83. Precision/Recall Tradeoff

How do you decide a threshold for, let’s say classification? The higher the threshold, the lower the recall, but the higher the precision, and vice versa. This is called the Precision/Recall Tradeoff.

One way is to plot all possible thresholds.

  1. Use decision_function method
    y_scores = cross_val_predict(model, X_train, y_train, cv=3,
                                    method="decision_function")
    
  2. With the scores previously computed, compute all possible thresholds
    from sklearn.metrics import precision_recall_curve
    precisions, recalls, thresholds = precision_recall_curve(y_train, y_scores)
    
  3. Plot
    def plot_precision_recall_vs_threshold(precisions, recalls, thresholds):
        plt.plot(thresholds, precisions[:-1], "b--", label="Precision", linewidth=2)
        plt.plot(thresholds, recalls[:-1], "g-", label="Recall", linewidth=2)
        plt.legend(loc="center right", fontsize=16)

▸ Required work
#1 In the precision/recall tradeoff section:
(a) What happens to recall as the threshold gets higher?
(b) Which value is given for the method argument of cross_val_predict?
(c) Which line-style string is used when plotting precision?
#2 What comes next in the precision/recall tradeoff section? Continue it from its last line.
The listing after this has no connection to the precision/recall tradeoff section.

▸ Provided data
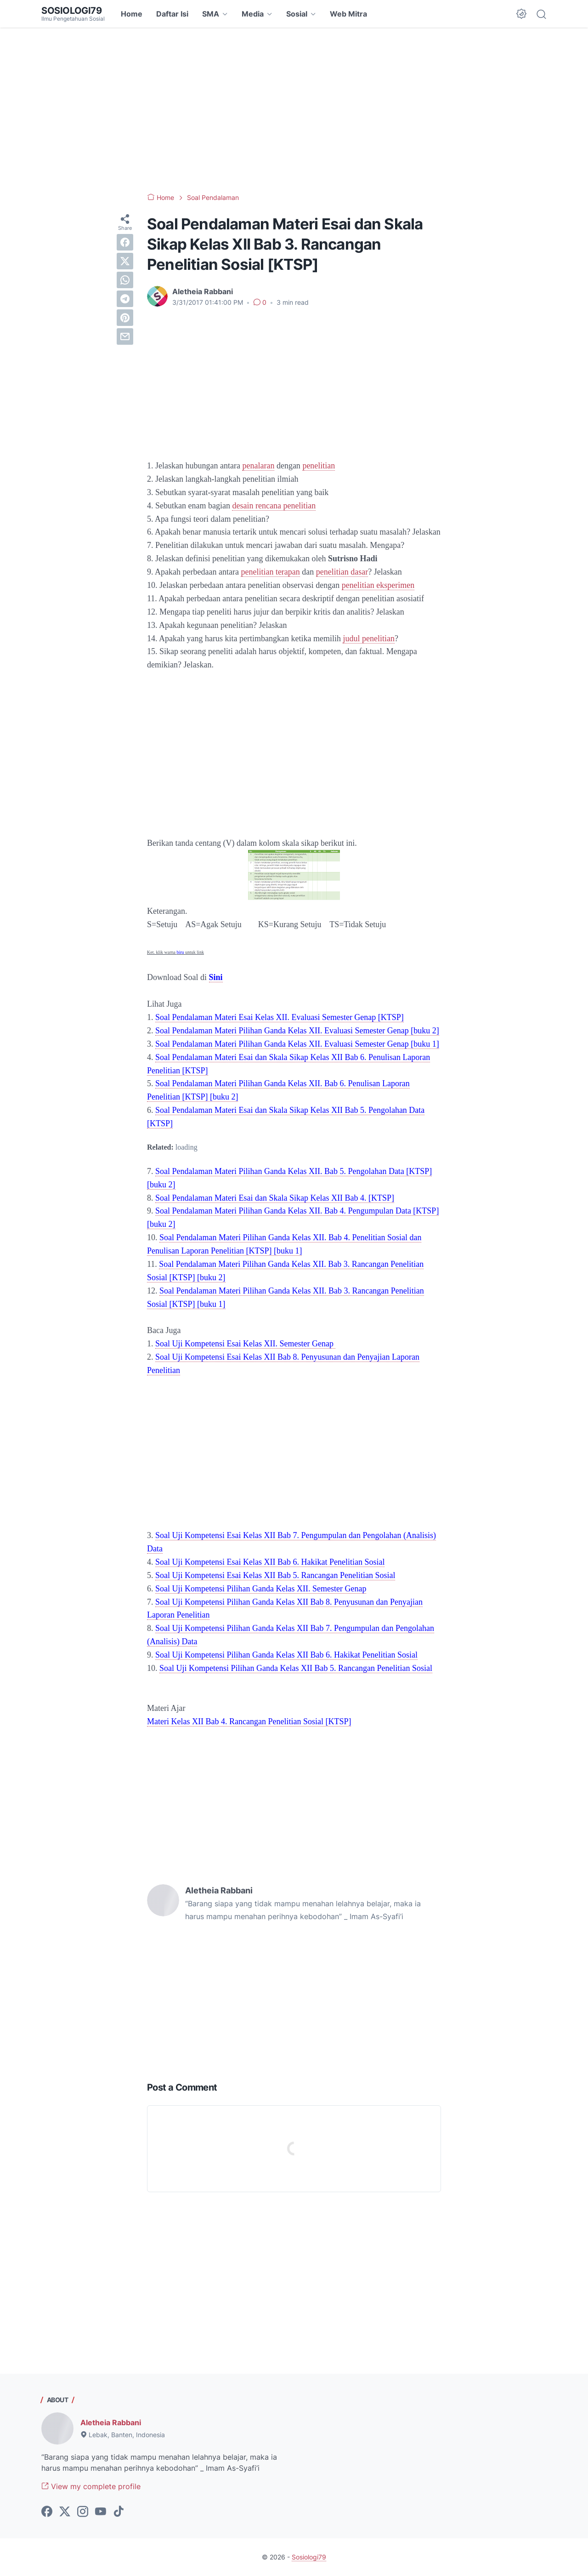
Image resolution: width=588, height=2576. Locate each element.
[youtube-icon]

▸ Answers below
#1
(a) Recall gets lower.
(b) "decision_function"
(c) "b--"

#2
        plt.xlabel("Threshold", fontsize=16)        
        plt.grid(True)                             
    
    plt.figure(figsize=(8, 4))                                                                  
    plot_precision_recall_vs_threshold(precisions, recalls, thresholds)
    save_fig("precision_recall_vs_threshold_plot")                                       
    plt.show()
    

Another way is to plot precision directly against recall.

def plot_precision_vs_recall(precisions, recalls):
    plt.plot(recalls, precisions, "b-", linewidth=2)
    plt.xlabel("Recall", fontsize=16)
    plt.ylabel("Precision", fontsize=16)
    plt.axis([0, 1, 0, 1])
    plt.grid(True)

plt.figure(figsize=(8, 6))
plot_precision_vs_recall(precisions, recalls)

save_fig("precision_vs_recall_plot")
plt.show()


You can see that precision falls dramatically around 80% recall. So, for this case, you will probably want to select a precision/recall trade-off before that fall which is about 60% recall.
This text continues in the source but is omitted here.